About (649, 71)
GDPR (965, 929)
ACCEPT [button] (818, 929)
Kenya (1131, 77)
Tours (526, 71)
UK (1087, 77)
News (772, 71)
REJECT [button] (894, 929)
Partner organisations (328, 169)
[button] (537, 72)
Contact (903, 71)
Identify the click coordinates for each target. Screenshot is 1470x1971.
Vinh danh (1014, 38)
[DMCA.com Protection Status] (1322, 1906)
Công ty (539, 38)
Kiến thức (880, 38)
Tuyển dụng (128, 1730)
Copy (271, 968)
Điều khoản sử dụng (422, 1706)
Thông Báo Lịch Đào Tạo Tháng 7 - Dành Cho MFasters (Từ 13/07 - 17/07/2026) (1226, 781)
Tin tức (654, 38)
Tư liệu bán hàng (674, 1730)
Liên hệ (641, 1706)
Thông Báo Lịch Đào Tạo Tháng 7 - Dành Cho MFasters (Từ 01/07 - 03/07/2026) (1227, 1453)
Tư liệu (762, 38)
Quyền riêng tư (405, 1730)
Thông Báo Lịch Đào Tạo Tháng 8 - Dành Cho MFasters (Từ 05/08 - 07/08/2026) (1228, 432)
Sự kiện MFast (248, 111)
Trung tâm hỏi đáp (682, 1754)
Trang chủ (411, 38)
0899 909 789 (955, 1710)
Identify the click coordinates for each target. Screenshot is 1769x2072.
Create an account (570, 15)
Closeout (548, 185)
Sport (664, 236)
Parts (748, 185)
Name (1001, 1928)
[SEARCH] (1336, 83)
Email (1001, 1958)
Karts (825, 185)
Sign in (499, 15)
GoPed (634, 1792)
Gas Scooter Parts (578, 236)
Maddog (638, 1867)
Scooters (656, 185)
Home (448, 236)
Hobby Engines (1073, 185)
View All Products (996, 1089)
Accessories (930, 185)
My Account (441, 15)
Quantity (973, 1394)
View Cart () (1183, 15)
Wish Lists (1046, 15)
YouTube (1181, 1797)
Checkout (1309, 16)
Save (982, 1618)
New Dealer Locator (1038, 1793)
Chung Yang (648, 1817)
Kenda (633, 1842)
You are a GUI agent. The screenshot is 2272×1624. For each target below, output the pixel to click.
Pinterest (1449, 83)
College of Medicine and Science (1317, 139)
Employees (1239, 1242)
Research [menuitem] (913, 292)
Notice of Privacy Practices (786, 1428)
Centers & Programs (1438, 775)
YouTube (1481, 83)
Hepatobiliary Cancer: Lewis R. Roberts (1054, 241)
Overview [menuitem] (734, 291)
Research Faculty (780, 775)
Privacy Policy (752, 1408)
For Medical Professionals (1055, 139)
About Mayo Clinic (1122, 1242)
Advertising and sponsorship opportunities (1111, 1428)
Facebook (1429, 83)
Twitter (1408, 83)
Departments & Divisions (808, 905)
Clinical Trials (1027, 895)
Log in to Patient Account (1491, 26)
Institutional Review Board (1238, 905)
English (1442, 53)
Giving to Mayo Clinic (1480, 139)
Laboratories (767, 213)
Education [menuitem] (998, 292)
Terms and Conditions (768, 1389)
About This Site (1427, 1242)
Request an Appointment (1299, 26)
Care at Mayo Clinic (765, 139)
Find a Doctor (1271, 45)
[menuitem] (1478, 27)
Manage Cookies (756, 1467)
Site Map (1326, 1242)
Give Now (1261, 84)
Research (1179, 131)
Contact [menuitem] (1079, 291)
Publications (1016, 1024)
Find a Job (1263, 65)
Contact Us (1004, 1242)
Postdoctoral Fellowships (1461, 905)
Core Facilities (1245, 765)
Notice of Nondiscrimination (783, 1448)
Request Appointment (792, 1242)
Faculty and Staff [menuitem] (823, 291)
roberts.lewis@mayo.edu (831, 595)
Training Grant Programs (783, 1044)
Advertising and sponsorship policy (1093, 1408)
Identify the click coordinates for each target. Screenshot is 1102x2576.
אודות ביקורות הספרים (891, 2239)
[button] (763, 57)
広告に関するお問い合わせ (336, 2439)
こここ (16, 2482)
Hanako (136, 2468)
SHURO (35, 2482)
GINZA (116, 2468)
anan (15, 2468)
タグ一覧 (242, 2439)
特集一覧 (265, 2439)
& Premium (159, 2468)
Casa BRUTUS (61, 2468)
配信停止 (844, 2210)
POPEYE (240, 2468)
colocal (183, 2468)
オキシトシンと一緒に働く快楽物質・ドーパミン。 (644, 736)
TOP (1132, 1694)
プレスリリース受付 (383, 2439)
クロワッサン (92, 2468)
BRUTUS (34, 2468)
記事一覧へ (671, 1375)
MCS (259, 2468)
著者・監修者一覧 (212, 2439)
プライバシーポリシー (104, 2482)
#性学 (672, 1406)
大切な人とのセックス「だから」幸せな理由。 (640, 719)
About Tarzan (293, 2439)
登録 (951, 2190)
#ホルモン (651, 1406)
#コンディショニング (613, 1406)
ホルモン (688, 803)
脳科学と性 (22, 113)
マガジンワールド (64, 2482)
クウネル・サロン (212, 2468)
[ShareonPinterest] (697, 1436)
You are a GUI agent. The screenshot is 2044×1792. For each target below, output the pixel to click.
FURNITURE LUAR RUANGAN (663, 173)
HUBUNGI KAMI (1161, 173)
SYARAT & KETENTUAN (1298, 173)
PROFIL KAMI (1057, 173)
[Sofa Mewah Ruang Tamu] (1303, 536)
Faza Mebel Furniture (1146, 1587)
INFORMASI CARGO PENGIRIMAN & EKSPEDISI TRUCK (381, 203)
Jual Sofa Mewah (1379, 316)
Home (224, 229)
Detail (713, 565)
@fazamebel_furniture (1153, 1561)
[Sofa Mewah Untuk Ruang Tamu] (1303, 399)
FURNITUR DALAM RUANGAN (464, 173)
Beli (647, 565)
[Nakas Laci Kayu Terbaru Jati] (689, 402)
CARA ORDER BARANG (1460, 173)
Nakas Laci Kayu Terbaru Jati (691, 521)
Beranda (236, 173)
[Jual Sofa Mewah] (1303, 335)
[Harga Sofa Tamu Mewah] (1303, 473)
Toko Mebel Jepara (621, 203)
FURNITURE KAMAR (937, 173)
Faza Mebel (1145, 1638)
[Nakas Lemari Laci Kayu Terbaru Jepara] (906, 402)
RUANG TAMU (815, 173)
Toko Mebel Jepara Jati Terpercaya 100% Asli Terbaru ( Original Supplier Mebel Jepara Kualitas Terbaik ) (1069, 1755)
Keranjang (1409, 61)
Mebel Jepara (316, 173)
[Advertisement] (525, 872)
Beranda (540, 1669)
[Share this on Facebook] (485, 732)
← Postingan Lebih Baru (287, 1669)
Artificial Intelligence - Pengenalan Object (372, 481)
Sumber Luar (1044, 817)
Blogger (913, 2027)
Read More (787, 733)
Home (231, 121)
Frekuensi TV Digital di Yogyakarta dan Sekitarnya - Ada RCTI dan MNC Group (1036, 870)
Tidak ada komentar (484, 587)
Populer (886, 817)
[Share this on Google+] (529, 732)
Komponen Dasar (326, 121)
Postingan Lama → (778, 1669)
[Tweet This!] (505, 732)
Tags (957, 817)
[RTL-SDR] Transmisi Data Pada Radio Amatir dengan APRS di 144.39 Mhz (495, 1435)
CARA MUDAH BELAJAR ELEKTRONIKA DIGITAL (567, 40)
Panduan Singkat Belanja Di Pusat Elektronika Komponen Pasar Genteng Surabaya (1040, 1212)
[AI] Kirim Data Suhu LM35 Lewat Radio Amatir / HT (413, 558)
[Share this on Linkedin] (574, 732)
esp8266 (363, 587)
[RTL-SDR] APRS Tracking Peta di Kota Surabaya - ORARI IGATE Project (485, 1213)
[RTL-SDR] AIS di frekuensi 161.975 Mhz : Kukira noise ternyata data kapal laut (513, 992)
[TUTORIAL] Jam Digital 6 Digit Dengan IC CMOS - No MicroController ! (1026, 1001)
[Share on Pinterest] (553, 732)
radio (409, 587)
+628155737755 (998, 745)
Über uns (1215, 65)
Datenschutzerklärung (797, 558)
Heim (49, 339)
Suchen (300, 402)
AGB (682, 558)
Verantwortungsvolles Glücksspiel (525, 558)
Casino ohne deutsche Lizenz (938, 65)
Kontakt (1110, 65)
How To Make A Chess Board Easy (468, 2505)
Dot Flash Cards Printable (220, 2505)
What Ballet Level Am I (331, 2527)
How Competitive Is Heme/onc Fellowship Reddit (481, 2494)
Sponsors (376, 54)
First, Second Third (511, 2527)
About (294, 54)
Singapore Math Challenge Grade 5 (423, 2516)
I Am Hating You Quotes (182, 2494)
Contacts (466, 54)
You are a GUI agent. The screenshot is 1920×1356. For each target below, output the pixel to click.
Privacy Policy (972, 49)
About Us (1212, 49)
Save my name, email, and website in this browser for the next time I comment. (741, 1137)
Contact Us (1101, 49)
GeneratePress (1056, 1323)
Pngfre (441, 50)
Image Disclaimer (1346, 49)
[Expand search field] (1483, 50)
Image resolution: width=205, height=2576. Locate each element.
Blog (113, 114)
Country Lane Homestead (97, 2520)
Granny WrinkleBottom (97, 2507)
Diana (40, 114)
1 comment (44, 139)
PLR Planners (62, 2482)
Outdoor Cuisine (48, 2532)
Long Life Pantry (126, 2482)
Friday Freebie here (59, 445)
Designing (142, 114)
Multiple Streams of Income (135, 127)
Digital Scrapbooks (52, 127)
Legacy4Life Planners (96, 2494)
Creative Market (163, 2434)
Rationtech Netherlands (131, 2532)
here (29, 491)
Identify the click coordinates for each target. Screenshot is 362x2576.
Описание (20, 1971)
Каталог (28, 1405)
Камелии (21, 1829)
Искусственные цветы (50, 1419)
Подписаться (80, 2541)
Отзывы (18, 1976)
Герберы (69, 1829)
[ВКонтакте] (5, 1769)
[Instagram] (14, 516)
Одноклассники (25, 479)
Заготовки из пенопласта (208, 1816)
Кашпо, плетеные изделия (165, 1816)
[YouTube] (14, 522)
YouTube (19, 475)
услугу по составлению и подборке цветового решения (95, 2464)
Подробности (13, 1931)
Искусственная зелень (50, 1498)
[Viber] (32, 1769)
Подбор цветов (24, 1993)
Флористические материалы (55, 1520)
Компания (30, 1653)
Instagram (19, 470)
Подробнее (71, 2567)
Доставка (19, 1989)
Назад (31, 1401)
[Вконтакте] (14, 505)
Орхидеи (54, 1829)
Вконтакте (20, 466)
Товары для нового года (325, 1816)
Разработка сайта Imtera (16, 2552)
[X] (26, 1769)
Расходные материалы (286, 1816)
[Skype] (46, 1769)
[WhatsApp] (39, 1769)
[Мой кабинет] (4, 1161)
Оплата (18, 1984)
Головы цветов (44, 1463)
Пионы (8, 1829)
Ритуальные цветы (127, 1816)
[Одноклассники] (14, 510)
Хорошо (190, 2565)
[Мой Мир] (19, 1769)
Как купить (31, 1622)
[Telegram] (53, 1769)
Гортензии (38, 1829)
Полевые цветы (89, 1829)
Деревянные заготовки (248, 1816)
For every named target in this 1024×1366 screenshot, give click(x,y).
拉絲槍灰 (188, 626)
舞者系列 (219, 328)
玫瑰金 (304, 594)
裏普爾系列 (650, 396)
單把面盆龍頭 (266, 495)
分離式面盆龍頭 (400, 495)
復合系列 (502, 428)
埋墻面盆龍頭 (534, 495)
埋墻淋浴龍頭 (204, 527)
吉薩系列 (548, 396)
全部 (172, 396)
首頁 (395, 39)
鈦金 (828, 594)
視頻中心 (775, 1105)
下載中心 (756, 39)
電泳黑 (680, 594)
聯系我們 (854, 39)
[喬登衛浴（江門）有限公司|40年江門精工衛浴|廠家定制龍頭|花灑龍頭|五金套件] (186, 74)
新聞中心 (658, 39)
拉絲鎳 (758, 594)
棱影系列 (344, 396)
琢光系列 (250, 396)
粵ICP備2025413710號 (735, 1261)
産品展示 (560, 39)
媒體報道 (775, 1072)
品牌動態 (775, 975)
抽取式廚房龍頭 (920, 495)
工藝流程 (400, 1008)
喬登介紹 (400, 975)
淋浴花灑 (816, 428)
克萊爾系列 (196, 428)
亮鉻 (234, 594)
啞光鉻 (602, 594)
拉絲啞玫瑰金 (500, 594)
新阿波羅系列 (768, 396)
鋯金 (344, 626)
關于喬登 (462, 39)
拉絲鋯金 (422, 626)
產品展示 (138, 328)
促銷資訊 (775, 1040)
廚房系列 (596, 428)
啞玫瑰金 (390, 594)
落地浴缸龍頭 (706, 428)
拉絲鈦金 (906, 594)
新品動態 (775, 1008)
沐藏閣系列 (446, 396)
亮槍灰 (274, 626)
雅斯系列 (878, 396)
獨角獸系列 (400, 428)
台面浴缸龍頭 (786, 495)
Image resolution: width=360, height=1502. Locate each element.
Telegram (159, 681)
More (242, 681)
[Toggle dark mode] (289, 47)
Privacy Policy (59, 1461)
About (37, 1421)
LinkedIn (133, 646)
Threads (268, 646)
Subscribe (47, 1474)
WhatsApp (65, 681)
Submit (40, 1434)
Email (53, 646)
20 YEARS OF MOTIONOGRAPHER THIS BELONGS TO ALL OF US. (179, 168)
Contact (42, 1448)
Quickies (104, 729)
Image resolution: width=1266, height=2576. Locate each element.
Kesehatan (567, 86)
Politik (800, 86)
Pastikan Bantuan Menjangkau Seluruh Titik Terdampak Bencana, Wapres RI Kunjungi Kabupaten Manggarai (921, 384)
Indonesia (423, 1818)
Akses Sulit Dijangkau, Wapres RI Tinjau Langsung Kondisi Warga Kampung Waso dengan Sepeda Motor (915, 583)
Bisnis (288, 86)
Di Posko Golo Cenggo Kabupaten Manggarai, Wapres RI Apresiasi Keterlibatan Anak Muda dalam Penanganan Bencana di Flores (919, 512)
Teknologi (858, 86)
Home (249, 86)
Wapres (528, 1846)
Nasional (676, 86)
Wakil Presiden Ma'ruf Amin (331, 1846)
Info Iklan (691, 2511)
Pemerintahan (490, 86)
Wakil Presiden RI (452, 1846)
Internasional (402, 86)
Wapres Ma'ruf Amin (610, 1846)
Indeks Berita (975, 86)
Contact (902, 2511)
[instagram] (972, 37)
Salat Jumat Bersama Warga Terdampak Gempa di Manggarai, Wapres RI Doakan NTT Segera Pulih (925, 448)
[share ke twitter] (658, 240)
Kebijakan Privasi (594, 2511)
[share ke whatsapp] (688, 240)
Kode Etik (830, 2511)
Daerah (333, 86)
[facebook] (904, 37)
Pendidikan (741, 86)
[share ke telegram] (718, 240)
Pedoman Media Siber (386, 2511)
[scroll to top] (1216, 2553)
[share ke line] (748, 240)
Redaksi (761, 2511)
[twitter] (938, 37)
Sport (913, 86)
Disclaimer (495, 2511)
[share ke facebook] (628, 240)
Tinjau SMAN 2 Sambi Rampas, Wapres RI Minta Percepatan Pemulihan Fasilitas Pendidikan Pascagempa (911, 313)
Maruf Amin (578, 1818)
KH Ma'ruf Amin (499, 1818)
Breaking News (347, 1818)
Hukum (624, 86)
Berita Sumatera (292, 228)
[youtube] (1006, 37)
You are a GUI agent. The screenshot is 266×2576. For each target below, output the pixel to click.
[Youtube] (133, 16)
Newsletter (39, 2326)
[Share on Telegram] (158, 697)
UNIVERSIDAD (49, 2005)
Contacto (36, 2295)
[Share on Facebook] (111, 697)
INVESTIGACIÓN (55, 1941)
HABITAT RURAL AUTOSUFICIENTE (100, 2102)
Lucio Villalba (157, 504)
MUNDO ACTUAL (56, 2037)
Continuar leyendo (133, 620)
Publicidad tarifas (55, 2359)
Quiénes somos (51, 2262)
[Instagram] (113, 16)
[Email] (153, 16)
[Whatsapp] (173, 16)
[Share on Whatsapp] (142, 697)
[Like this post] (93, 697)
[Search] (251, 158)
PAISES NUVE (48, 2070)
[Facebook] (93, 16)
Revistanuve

# WHAT THIS TASK INVOLVES
Copy every line from the records that holds the string "Notice".

# WRITTEN ANSWER
Notice of Privacy Practices (786, 1428)
Notice of Nondiscrimination (783, 1448)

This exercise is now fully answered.